Michele: It was amazing to see this event take place, and in England… and it was the English girl Nicola Adams that won the gold medal, it was amazing. I think Nicola Adams is a great role model, a very charismatic young lady and very good for the sport. I never believed in my life I would actually see this happen in the Olympics, it was always something I would have loved to have been able to do. I remember when I first started boxing I had no choice, there was no amateur boxing for females at that time. I would have loved to have competed in the Olympics.
I just hope they put all of the weight categories into the Olympics in Brazil and not just select a few, because there are masses of young ladies fighting for a few places on that scene – so that we can actually get to see a whole array of talent in ALL weight divisions.
Awakening: What do you think are the next steps or milestones for women in the martial arts world?
Michele: What can I say to that one? The next steps or milestones.. I think we need to just get more and more female promoters, more female judges and referees, and more females in the government bodies of the sport that can actually push the sport and enable the girls that are coming through to have their rightful place on the stage.
The young ladies that are out there fighting and competing at the moment need to keep on doing what they’re doing, keep their heads down, keep working hard. Hopefully the pay for these young ladies, as you see with Ronda Rousey and so on is getting better and better.
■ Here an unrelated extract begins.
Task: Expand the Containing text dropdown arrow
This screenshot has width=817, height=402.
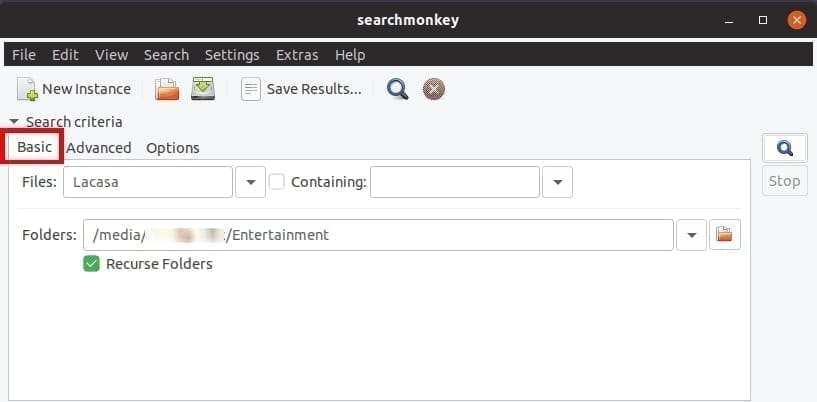Action: coord(558,182)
In the long term I hope these young ladies are able to just do this sport instead of having to have two jobs next to it, no sponsorship. It’s just a chosen few at the moment that are able to do this, but slowly and surely if women keep pushing through in the right direction there will be more and more!
Awakening: That’s interesting you say that about judges, promoters and referees. We’ve had several come forward to us asking if we list these persons in our athlete database. We do, and after hearing your thoughts on the importance of this we should probably think of a way to help promote this area of the industry!
What are some of your most important pieces of advice for people looking to train and compete in martial arts?
Michele: As a female I would say find yourself a trainer that looks at you as an athlete and not as a male or a female, which doesn’t play a role. So they aren’t training you differently, and have respect for you and push you all the way. Fend for yourself too you know, you need to push yourself like any other person would push themselves, it doesn’t matter if your male or female, you should set yourself goals for the future and push for them. If a door closes in your face, look for that next door that will open. I left England as one of the first females to go abroad and start competing in the Netherlands, and in the beginning people said “don’t go”. I went, and it enabled me to train with the greats like Ivan Hipolito, Ernesto Hoost, Peter Teijsse, Clyede Petres, Kamal Chabrani, Michael Babb, Affie Shalom and Regilo Aaron, Remeo Kensmil a number of great Dutch fighters that were out there, so don’t take no for an answer…. Keep knocking on them doors and keep pushing forward.
Awakening: Well thank you so much for such an insightful and interesting interview! We are sure that our audience agree with us when we say that you are one incredible lady! Thanks again!
To close out the interview, is there anyone you would like to mention or thank?
Michele: I would to thank all of my trainers that trainered me: Lincoln Boney, Johan Vos, Jan Plas, Leonardo Pijetraj,Torsten Smith, Micheal Timm, for enabling me to get to the standard that I did and all of the people that I trained with, all of the guys out there that pushed me, and believed in me and the people that helped me get through, thank you!